SYDNEY – An asylum-seeker boat has reached Australia for the first time in almost four years, the government said Monday, with many of those on board the Vietnamese vessel fleeing into a crocodile-infested mangrove rainforest after running aground near the coast.

Locals said passengers from the rickety vessel disappeared into the dense forest near the Daintree River, north of popular tourist city Cairns, in the tropical far north of Queensland state on Sunday.

They will have to avoid crocodiles, venomous snakes, ferocious sandflies, and giant cassowaries — one of the world’s deadliest and most aggressive birds — that all call the ancient Daintree rainforest home.

Queensland Police Minister Mark Ryan told the Australian Broadcasting Corporation 15 passengers had been found so far.

The ABC added that two others, including the boat’s captain, were still missing. The Brisbane Courier-Mail reported that up to 20 were unaccounted for. It said those detained were well dressed and in good health.

State Emergency Service area controller Peter Rinaudo said earlier his crews were searching through the mangroves and near the mouth of the river, reportedly with dogs.
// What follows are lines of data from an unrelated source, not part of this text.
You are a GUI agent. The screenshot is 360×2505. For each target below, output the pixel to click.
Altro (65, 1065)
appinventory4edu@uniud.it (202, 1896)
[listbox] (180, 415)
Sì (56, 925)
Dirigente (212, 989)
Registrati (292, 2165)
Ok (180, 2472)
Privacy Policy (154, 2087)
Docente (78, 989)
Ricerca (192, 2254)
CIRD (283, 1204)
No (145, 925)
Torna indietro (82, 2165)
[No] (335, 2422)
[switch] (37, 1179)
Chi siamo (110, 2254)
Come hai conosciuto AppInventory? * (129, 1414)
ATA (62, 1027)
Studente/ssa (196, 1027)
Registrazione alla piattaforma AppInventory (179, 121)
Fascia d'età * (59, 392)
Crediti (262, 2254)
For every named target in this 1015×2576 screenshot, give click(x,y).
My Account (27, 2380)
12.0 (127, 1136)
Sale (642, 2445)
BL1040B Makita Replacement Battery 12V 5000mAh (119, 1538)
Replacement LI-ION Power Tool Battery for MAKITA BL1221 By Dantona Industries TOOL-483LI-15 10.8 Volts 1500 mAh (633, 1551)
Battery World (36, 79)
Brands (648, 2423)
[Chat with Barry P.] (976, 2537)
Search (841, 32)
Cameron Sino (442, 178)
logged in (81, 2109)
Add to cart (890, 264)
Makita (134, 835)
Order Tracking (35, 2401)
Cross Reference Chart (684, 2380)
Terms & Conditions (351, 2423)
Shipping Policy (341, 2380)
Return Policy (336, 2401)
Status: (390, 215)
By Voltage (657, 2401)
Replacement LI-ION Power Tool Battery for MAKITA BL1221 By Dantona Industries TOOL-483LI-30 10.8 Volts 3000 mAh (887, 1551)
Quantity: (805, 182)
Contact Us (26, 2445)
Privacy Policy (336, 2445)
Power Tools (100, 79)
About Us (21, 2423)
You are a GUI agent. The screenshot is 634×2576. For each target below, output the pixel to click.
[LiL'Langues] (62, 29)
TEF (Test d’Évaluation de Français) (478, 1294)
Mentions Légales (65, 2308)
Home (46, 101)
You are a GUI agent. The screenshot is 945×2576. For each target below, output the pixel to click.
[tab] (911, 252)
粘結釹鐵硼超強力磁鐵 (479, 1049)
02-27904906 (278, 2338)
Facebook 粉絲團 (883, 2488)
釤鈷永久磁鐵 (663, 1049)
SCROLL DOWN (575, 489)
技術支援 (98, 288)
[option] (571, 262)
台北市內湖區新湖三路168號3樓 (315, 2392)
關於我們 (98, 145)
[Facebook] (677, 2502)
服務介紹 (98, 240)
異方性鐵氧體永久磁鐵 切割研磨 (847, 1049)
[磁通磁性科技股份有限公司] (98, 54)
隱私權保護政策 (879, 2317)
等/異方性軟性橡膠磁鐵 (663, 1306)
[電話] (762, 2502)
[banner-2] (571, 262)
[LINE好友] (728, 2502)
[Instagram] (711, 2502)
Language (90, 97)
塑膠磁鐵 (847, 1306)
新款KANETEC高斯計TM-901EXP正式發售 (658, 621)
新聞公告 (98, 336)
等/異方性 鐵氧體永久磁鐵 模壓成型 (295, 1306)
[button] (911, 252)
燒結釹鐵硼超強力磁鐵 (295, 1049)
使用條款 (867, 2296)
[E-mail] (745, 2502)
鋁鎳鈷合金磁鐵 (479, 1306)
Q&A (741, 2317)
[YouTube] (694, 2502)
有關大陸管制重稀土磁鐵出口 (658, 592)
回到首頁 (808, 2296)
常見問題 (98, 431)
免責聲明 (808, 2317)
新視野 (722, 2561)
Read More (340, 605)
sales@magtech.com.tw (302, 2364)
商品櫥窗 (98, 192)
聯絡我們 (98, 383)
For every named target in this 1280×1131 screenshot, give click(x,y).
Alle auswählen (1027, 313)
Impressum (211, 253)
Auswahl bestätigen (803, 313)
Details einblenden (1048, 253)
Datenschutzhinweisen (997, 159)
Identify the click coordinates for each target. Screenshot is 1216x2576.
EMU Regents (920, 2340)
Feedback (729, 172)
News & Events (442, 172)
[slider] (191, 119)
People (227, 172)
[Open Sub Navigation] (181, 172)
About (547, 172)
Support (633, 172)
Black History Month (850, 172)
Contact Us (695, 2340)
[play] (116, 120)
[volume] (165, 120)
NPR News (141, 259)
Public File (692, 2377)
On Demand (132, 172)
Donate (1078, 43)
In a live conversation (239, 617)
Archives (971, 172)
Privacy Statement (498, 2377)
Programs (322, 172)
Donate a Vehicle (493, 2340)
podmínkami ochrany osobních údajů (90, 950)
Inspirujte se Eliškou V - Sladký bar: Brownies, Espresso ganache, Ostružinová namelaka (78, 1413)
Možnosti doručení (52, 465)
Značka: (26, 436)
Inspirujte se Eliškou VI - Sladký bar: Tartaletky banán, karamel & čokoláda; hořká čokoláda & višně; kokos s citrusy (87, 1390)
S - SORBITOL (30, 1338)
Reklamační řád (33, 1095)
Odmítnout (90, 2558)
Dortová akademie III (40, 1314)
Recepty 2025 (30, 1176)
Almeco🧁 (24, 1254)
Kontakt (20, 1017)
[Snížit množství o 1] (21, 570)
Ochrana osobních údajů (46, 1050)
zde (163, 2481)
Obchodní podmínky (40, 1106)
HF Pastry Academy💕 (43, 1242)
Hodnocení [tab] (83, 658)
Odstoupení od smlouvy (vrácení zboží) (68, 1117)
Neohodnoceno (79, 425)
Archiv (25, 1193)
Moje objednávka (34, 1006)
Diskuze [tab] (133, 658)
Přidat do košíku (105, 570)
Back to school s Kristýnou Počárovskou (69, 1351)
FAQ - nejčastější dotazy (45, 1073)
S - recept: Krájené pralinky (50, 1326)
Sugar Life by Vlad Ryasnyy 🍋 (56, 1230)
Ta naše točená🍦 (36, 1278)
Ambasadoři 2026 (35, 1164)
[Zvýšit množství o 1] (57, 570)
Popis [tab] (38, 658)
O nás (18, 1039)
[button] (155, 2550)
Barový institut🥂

“It’ll be a hard slog, it’s still quite warm in there and it’ll be tough conditions for the guys,” he told the ABC.

“I hope the people, however many there are, get located — it’s not a nice area for them to be in.”

A fisherman who spotted two asylum-seekers hiding in the mangroves said he took the pair on a tour of the Daintree River.

“We gave them a ride up the river and had a few laughs and we got them to help us pull in the crab pots”, fisherman Justin Ward told television broadcaster Channel Nine, adding that they were taking photos and selfies.

He later broke it to the men that he would hand them over to the police.